Método Wolbachia Alcança 100% de Foz do Iguaçu contra a Dengue
Como funciona a segunda etapa do Método Wolbachia?
O município programa a liberação diária de 140 mil mosquitos com a bactéria Wolbachia ao longo de seis meses. Três veículos oficiais percorrem rotas específicas de segunda a sexta-feira para espalhar os insetos, que cruzam com a população local e bloqueiam a replicação dos vírus transmissores de arboviroses.
Foz do Iguaçu figura como a primeira cidade de fronteira do Brasil a receber a tecnologia. A fase deflagrada no final de agosto completa o mapeamento urbano iniciado em 2024, quando o Centro de Controle de Zoonoses (CCZ) atendeu os primeiros 50% do território municipal.
Quais bairros de Foz do Iguaçu recebem os mosquitos?
A nova fase abrange 28 localidades, incluindo grandes concentrações residenciais como Jardim Alvorada, Vila Portes, Centro, Cidade Nova e Porto Meira. A distribuição garante que toda a malha urbana conte com a presença rotineira dos insetos modificados naturalmente.
O cronograma de campo contempla também o Jardim Bourbon, Jardim Maracanã, Itaipu B, KLP, Porto Belo, Três Bandeiras, Jardim Ipê, Itaipu A, Campus do Iguaçu, Jardim Lancaster, Jardim Carimã, Parque Monjolo, Jardim Panorama, Jardim São Roque, Morumbi (parcial), Centro Cívico, Náutica, São Roque, Três Fronteiras, Portal da Foz, Mata Verde, Jardim Cataratas e Lote Grande.
Onde ocorre a produção dos insetos na fronteira?
O cultivo dos mosquitos acontece no Núcleo de Produção Regional, estrutura instalada dentro do Horto Municipal de Foz do Iguaçu. As operações de incubação da atual etapa começaram no dia 13 de agosto, preparando a infraestrutura para entregar 700 mil mosquitos prontos por semana.
As cápsulas enviadas ao núcleo agrupam cerca de 1,2 mil ovos e ração específica. Os técnicos do município depositam esse material em recipientes com água e acompanham o ciclo de sete dias até a fase adulta. Um dia antes da circulação dos veículos, as equipes drenam os potes para a soltura.
O mosquito com Wolbachia apresenta risco para os moradores?
Os insetos cultivados pelo programa são inofensivos para a população humana e para animais domésticos. O processo é classificado como seguro e autossustentável, utilizando reprodução biológica normal sem aplicação de técnicas de modificação genética nos lotes liberados.
O gerente de implementação da Wolbito do Brasil, Gabriel Sylvestre, relata que os moradores notarão um aumento temporário na quantidade de insetos circulando perto das casas. A recomendação da gerência é que a rotina de limpeza siga normalmente. Eliminar os focos do Aedes aegypti comum acelera a dominância da bactéria nas ruas.
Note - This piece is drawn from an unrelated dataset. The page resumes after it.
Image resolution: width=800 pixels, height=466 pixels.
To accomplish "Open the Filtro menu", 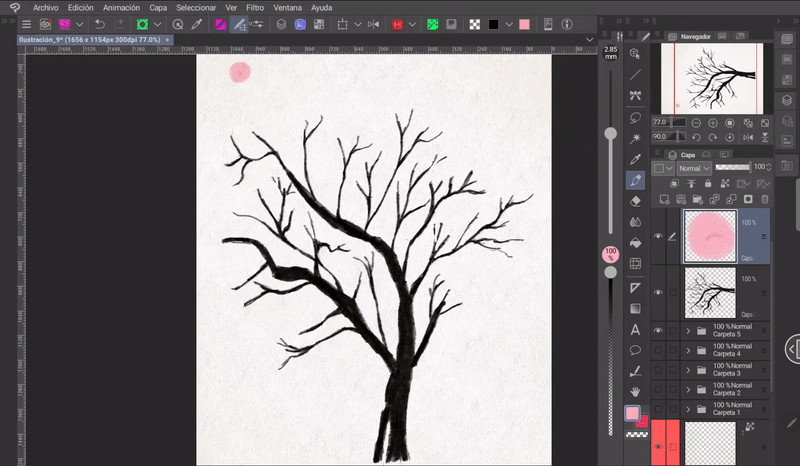I will (x=255, y=7).
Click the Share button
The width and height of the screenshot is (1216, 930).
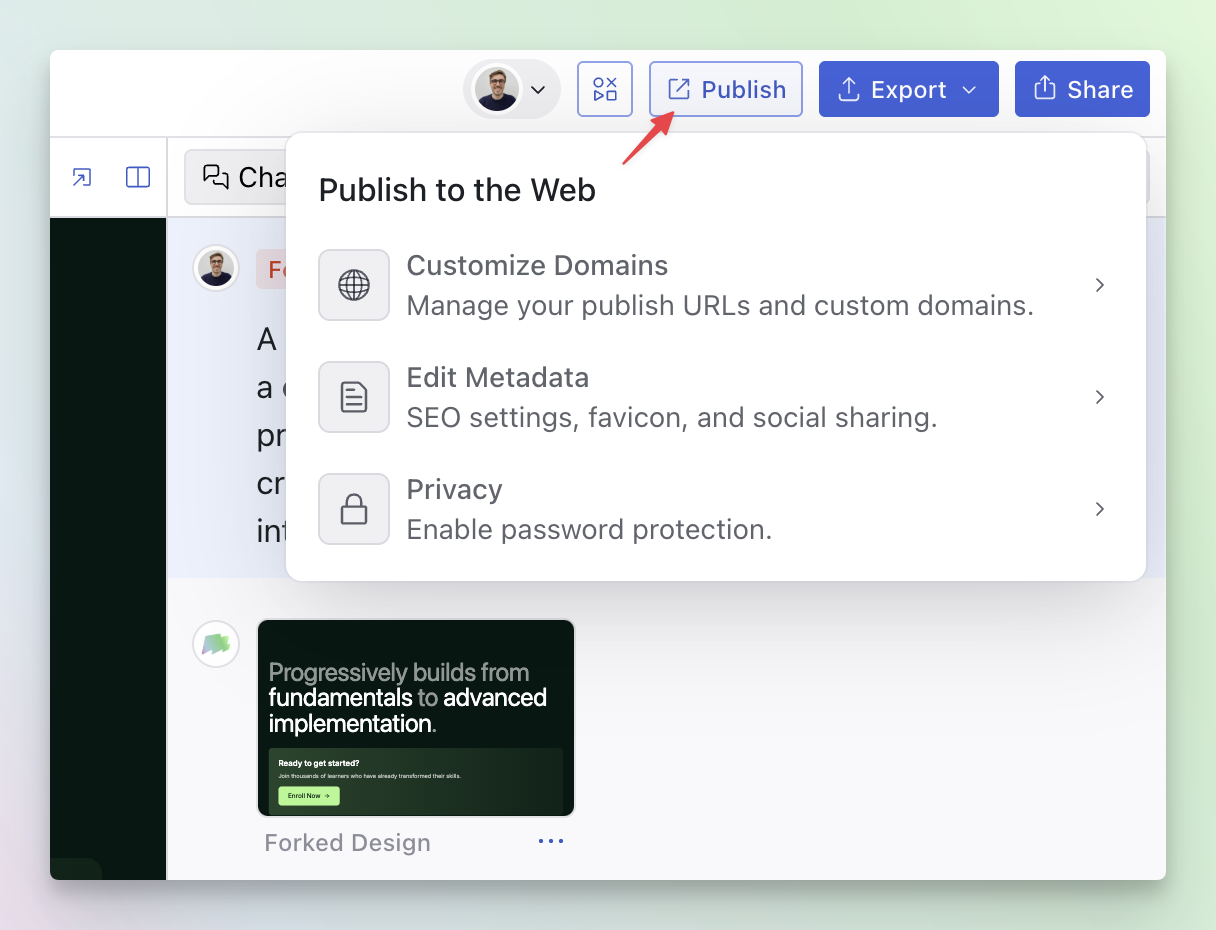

Quem coordena o avanço da tecnologia no Paraná?
A iniciativa opera sob a condução técnica da Fundação Oswaldo Cruz (Fiocruz) e da Wolbito do Brasil, com custeio e apoio estrutural do Ministério da Saúde, Secretaria de Estado da Saúde do Paraná e Itaipu Binacional.
O assessor da Vice-Presidência de Produção e Inovação em Saúde da Fiocruz, Jorge Costa, detalha que o Ministério da Saúde baseia a escolha dos municípios em estatísticas rigorosas. A autarquia federal mapeia a série histórica de adoecimento e o perfil epidemiológico de cada cidade antes de autorizar a implementação do método.
Perguntas Frequentes
O que é o Método Wolbachia?
É uma ferramenta de controle biológico que introduz a bactéria Wolbachia nos mosquitos Aedes aegypti. O microrganismo concorre por recursos dentro do inseto e impede o desenvolvimento dos vírus da dengue, zika e chikungunya, travando o ciclo de transmissão para os seres humanos.
Quanto tempo dura a soltura dos mosquitos em Foz do Iguaçu?
O cronograma da atual etapa estipula 26 semanas seguidas de liberações em ambiente aberto. A força-tarefa da prefeitura projeta seis meses de trabalho de campo diário, utilizando três caminhonetes nas rotas estabelecidas.
A soltura substitui a limpeza dos quintais?
Não. O projeto atua como uma barreira complementar. O controle de criadouros domésticos, a remoção de água parada e o uso de repelentes continuam obrigatórios para toda a população da fronteira.